Exercise aim: From the line with "Expand the Women category dropdown" to the final line, print the records exactly as they are.

Data shown:
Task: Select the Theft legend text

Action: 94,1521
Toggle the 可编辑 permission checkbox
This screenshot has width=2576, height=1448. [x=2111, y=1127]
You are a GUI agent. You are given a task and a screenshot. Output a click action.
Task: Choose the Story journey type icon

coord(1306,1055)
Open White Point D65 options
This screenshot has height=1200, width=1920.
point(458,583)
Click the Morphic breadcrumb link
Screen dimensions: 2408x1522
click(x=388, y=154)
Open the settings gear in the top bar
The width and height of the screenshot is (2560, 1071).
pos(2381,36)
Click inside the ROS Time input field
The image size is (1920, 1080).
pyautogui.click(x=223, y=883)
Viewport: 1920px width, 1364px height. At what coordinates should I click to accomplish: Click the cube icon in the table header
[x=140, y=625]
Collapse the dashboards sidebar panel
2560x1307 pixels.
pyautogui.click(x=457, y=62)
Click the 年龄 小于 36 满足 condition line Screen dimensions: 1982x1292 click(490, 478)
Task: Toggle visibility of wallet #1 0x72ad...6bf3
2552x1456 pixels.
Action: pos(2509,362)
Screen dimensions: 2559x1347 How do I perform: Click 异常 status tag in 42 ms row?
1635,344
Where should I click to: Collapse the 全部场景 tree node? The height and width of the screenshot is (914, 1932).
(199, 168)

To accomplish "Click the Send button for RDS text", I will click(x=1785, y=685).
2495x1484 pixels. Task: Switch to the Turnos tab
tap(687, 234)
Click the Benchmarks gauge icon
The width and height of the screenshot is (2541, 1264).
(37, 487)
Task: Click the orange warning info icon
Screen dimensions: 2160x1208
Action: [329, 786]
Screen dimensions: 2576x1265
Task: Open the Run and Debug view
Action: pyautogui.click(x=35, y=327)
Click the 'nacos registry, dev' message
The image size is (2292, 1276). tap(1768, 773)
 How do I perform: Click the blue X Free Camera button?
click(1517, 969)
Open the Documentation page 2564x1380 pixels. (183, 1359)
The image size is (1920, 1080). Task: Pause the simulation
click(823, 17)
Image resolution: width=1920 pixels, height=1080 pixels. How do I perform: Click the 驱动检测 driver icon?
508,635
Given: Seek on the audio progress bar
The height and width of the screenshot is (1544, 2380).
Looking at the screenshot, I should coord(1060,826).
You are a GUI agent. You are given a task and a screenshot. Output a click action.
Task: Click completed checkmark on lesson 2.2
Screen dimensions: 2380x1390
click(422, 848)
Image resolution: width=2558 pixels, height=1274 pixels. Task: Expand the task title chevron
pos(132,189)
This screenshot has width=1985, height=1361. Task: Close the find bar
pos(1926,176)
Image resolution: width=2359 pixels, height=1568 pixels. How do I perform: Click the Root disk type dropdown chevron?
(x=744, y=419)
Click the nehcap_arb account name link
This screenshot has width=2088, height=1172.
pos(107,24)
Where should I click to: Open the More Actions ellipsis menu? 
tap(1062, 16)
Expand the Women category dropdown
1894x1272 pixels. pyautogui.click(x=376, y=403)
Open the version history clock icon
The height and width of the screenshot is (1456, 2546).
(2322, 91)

The completed task:
Expand the Women category dropdown
1894x1272 pixels. pyautogui.click(x=376, y=403)
Open the version history clock icon
The height and width of the screenshot is (1456, 2546).
(2322, 91)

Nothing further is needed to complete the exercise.